Das lateinische Wort für Frieden heißt »pax«. Es kommt von »pacisci«, »übereinkommen, miteinander sprechen«. Die Römer waren also überzeugt, dass ein Friede immer das Gespräch zwischen Konfliktparteien verlangt. Am Ende der Friedensverhandlungen steht dann ein Friedensvertrag. Auch das können wir als inneres Bild verstehen: Wir sprechen mit allen Emotionen und Leidenschaften, die in uns auftauchen, mit allen Stimmen, die sich in uns zu Wort melden. Wir lassen ihnen ihren berechtigten Raum und nehmen ihre Bedürfnisse ernst. Aber wir lassen sie miteinander sprechen, damit sie sich auf einen Friedensvertrag einigen. Dieser Friede, der durch die Gespräche entsteht, ist dann bindend für alle. Wenn wir das lateinische Verständnis von Frieden auf den inneren Frieden anwenden, dann heißt es: Ich spreche mit den verschiedenen Bedürfnissen in mir, mit meinen Emotionen und Leidenschaften, mit all dem, was in mir auftaucht. Und ich spreche mit denen, die ich als inneren Gegner empfinde, also mit den Seiten in mir, die ich am liebsten verbergen möchte, die mir nicht so angenehm sind.

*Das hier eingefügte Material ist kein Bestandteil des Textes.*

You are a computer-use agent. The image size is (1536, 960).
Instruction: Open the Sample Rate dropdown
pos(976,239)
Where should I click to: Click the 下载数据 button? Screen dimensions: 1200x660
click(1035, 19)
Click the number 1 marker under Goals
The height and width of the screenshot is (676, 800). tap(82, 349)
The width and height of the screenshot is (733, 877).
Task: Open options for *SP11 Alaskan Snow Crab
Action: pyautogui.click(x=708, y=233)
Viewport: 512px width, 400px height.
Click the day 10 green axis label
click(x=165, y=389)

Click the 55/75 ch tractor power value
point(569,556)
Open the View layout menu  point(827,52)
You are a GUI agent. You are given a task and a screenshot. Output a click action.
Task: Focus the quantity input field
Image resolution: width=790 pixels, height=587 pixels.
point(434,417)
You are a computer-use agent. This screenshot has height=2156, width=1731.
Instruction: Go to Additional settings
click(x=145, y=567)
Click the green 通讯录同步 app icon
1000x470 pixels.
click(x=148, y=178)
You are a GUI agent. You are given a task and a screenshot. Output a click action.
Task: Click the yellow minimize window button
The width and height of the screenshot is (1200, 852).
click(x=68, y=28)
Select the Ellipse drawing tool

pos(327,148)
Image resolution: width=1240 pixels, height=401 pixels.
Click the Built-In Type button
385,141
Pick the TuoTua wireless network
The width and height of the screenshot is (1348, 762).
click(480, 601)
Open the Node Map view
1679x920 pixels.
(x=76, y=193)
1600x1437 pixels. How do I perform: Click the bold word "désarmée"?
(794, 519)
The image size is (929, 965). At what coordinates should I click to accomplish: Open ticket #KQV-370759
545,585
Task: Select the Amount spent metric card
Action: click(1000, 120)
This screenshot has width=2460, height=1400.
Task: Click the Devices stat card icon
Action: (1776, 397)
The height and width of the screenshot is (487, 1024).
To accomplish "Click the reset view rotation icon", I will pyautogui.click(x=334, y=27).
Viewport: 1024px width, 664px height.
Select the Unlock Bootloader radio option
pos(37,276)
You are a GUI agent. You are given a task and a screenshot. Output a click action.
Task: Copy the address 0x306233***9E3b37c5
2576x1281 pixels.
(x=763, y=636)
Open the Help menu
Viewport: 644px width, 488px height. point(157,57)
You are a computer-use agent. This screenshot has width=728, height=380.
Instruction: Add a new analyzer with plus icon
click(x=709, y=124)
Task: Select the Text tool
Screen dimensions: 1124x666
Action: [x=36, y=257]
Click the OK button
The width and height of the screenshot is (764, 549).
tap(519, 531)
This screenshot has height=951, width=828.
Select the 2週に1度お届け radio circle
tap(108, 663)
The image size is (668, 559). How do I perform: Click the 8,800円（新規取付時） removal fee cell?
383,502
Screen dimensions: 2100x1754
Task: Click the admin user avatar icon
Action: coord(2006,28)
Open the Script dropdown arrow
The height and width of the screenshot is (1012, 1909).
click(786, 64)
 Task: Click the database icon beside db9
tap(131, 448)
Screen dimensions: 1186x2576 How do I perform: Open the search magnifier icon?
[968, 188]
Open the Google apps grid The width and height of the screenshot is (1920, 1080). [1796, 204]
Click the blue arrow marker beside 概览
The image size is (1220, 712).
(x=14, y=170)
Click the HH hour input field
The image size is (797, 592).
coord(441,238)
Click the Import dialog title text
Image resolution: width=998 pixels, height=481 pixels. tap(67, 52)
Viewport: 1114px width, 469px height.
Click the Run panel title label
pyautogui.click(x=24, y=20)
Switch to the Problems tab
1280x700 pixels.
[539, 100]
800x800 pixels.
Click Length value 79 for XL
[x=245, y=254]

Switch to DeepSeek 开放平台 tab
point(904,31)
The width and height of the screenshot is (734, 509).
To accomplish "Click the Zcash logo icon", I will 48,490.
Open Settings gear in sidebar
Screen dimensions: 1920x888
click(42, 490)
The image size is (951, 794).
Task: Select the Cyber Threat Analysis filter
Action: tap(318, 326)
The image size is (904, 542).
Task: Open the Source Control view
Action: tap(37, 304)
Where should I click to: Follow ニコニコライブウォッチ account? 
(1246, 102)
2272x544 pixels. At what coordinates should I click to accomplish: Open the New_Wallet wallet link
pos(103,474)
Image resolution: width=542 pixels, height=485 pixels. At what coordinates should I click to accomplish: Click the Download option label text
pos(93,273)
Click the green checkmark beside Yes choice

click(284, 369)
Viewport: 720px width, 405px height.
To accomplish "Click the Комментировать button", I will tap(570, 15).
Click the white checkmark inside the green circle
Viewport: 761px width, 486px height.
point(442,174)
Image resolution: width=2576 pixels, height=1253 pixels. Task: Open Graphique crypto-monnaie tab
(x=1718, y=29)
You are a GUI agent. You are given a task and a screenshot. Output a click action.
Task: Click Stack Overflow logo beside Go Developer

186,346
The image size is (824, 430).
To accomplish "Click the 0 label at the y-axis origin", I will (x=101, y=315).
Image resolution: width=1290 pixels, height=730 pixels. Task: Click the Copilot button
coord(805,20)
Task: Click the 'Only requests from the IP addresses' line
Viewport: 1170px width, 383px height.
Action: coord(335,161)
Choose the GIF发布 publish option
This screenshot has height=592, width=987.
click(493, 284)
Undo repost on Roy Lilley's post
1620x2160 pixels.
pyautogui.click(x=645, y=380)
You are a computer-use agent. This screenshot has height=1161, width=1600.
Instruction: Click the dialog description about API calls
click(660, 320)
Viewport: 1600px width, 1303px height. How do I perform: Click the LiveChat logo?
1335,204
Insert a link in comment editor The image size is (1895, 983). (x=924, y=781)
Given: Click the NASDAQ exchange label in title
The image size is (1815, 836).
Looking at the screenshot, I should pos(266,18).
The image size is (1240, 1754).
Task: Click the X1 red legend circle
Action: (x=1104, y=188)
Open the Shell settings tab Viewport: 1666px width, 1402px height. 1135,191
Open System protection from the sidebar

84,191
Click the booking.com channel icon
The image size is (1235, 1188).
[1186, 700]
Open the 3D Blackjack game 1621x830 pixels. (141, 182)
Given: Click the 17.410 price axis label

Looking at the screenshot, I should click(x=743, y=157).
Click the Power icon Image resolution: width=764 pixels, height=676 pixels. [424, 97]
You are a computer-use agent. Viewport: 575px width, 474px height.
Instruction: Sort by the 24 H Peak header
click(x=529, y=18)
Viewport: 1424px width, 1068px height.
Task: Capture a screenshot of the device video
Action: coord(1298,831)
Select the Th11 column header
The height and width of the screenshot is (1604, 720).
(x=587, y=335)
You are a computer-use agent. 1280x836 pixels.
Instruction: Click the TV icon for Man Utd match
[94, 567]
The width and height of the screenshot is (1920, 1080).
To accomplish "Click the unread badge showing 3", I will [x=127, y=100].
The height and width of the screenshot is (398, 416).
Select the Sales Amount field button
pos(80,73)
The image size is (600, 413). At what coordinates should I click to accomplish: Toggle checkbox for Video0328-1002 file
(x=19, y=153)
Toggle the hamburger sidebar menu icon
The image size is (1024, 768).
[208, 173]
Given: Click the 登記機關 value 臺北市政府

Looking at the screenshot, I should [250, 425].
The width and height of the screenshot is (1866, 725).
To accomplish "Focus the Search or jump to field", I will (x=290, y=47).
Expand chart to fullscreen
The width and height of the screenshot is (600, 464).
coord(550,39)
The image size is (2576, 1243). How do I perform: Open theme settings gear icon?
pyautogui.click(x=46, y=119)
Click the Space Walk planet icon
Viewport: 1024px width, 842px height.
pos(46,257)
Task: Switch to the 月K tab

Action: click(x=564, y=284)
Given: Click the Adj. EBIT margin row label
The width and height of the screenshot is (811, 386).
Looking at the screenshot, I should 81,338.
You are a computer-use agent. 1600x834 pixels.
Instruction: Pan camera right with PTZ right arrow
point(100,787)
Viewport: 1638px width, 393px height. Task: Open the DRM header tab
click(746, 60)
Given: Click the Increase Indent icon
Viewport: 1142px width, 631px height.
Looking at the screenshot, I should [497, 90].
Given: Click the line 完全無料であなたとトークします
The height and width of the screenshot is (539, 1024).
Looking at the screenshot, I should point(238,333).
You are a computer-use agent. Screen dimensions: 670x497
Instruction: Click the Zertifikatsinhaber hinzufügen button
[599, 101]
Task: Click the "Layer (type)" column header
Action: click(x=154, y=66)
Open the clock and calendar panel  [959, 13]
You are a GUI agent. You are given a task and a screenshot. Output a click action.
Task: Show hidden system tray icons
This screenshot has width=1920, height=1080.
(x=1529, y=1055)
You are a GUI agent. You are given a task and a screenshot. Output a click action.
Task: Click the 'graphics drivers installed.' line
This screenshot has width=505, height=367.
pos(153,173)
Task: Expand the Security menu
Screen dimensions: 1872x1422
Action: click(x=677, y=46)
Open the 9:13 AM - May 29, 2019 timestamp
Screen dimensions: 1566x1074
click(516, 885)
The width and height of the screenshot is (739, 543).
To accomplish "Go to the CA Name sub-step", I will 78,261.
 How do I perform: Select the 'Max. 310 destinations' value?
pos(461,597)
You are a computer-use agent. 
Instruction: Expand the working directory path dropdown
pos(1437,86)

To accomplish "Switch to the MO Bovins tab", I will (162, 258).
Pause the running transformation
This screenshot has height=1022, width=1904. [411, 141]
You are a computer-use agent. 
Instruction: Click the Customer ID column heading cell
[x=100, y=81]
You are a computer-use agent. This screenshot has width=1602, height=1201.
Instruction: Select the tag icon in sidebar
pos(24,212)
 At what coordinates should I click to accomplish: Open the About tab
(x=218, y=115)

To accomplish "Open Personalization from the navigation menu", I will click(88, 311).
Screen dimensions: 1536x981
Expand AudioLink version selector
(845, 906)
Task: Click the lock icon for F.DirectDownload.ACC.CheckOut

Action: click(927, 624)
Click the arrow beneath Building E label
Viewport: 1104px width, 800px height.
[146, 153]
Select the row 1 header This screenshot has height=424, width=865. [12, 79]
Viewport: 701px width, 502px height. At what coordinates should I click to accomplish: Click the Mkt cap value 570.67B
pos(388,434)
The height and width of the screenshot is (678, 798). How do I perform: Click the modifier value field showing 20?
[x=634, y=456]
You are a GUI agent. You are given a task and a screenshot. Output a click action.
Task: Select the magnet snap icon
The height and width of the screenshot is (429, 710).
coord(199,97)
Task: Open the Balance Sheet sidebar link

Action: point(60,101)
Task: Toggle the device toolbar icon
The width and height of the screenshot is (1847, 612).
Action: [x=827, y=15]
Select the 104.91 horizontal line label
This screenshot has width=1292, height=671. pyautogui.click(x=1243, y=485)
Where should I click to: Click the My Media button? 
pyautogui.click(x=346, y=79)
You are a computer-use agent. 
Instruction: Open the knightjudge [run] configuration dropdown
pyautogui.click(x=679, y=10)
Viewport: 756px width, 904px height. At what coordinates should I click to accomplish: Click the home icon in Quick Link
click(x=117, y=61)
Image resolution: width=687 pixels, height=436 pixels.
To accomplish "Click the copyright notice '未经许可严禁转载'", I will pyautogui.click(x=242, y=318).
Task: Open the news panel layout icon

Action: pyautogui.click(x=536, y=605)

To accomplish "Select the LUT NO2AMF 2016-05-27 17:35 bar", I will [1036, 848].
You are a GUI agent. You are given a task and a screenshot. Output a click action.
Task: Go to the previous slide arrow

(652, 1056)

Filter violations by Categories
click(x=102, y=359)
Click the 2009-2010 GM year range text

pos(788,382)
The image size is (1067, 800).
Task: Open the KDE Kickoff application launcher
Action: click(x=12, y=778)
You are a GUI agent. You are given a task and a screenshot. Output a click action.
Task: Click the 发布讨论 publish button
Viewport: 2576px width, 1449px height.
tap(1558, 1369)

Jesus hat dazu ein schönes Gleichnis erzählt: »Wenn ein König gegen einen anderen in den Krieg zieht, setzt er sich dann nicht zuerst hin und überlegt, ob er sich mit seinen zehntausend Mann dem entgegenstellen kann, der mit zwanzigtausend gegen ihn anrückt? Kann er es nicht, dann schickt er eine Gesandtschaft, solange der andere noch weit weg ist, und bittet um Frieden« (Lukas 14,31f). Das Gleichnis können wir auf unsere innere Situation hin auslegen: Wir kämpfen oft gegen unsere Fehler und Schwächen. Wir möchten sie am liebsten ausradieren. Sie stören uns, sie stellen das Bild infrage, das wir von uns selbst haben. Wir möchten gern voller Selbstvertrauen sein, wir möchten nicht so empfindlich reagieren auf manche Kritik, mehr Selbstdisziplin haben. Wir ärgern uns, wenn wir zu viel essen oder trinken, wenn wir zu viel über andere reden. Wir nehmen uns dann vor, diese Fehler zu überwinden. Doch oft ist es ein vergeblicher Kampf. Wir haben die feste Vorstellung, dass wir möglichst fehlerfrei sind. Doch das Ringen um diese Fehlerfreiheit führt dazu, dass wir unzufrieden sind mit uns selbst. Denn wir spüren, dass sich die Fehler nicht einfach ausradieren lassen.

Ich erlebe viele Menschen, die mit sich nicht zufrieden sind, weil sie dem Bild nicht entsprechen, das sie sich von sich selbst gemacht haben. Sie meinen, sie könnten alle Schwächen durch ihre Disziplin oder durch ihre Spiritualität überwinden. Doch dann wird es ein vergeblicher Kampf. Um im Bild Jesu zu bleiben: Sie spüren, dass die Fehler gleichsam zwanzigtausend Soldaten zur Verfügung haben, während sie selbst nur mit zehntausend Mann kämpfen. Doch sie wollen nicht wahrhaben, dass sie in ihrem Kampf gegen ihre Schattenseiten, gegen ihre Schwächen unterlegen sind.